We recieved a deicent snow storm yesterday, dumping 6-8 inches of snow. So needless to say, I spent a couple of hours plowing snow early this morning after work. After I finished, I let the truck idle for 5 min or so to recharge the batt and cool everything down.

Left for work this afternoon, and noticed that if the truck was left to idle, or idle down the road, it wouldn't charge. If I gave it fuel, it shot up to 14.3 volts.

Long story short, I poped the hood after work and found that as the grid heaters kicked on and off, the power lug off the back of the alt was glowing red hot, getting brighter as the call for power became greater. Pulled the alt and the power lug, cable and nut are all melted togeather, and the power cable is brittle most the way back to the black square thing bolted to the alt.

I did find the ground cable coming from that black square thing, and while it was tight, i'm sure it needs cleaning. The alt is new, having been replaced only a week ago when I had charging problems before.

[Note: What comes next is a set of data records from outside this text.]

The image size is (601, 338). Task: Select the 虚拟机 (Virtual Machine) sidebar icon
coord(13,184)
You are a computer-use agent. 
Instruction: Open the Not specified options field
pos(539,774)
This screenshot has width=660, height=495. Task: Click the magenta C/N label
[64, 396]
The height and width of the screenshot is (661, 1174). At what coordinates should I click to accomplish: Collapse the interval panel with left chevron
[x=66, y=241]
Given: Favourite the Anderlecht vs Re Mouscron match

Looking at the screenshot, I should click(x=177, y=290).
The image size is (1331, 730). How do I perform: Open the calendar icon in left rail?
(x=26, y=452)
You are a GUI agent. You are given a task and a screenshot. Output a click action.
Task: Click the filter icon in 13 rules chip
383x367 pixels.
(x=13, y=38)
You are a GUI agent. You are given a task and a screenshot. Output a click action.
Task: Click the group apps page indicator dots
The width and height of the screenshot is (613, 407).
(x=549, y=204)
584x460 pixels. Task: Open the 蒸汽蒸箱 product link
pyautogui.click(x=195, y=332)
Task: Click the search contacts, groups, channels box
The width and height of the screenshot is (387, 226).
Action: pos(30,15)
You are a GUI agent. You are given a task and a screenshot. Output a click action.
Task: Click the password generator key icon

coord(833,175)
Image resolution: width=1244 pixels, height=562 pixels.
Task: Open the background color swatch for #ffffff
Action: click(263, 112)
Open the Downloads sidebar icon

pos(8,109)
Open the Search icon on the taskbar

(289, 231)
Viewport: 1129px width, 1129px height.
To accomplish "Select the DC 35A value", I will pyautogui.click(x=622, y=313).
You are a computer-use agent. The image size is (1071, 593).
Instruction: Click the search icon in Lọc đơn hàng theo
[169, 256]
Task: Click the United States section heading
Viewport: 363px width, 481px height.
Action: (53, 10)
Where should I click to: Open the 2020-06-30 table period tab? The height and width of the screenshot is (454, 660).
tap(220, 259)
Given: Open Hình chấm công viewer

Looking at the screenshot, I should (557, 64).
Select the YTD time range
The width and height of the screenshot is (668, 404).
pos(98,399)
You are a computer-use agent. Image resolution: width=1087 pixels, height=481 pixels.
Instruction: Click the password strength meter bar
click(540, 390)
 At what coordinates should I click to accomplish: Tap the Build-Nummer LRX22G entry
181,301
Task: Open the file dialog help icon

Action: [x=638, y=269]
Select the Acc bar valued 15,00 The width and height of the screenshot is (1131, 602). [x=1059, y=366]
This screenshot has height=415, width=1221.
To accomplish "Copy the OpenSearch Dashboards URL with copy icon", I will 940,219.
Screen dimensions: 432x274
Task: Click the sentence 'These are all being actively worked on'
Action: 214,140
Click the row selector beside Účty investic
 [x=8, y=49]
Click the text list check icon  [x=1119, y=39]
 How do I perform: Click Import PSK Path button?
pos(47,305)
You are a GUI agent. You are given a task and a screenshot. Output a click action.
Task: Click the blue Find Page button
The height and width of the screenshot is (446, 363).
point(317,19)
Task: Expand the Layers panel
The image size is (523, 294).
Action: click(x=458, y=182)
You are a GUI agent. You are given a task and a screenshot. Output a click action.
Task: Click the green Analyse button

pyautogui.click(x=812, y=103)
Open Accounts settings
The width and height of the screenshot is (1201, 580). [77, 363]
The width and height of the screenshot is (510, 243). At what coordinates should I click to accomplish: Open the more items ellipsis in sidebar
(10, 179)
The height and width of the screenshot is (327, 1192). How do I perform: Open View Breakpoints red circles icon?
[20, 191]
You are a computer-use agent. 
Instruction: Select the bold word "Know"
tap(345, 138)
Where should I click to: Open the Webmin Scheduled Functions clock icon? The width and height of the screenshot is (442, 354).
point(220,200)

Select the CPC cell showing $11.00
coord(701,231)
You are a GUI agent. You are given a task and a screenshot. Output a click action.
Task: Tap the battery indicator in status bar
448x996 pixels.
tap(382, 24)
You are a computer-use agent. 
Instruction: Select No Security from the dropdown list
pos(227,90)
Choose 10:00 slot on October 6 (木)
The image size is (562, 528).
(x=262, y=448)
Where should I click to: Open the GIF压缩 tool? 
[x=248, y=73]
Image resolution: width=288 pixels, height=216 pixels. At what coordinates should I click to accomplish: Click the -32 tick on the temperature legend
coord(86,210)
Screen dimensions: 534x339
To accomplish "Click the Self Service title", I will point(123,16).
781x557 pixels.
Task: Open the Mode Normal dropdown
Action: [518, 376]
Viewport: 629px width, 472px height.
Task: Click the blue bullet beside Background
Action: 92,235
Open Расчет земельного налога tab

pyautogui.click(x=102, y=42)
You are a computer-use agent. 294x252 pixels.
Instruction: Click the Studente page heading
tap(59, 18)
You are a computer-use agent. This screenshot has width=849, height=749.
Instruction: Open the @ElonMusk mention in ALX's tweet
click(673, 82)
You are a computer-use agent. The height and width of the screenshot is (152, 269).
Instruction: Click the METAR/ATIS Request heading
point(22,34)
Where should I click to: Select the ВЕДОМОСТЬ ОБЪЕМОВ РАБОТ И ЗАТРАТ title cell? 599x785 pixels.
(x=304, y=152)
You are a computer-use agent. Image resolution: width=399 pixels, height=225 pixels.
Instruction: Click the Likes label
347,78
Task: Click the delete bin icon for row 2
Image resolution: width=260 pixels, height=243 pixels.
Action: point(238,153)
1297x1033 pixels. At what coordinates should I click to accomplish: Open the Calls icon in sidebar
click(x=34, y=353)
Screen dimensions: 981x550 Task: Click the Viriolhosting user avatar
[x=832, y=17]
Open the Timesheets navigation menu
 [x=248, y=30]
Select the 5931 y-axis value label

My question, what gives? Is this a simple matter of a bad ground and alot of resistance, or trying to draw too much through that little power wire? How can I keep this from happing again?
The plow is an old school western, and the cables for that are hooked right to the batt. This truck has been a plow truck all its life, having a Boss V-Plow on it when I got it. And yes, it was abused something fierce.

While plowing, I did keep the rpms up while operating the plow, as I didn't like how the volts dropped and stayed low for a second or 2 while operating it at idle.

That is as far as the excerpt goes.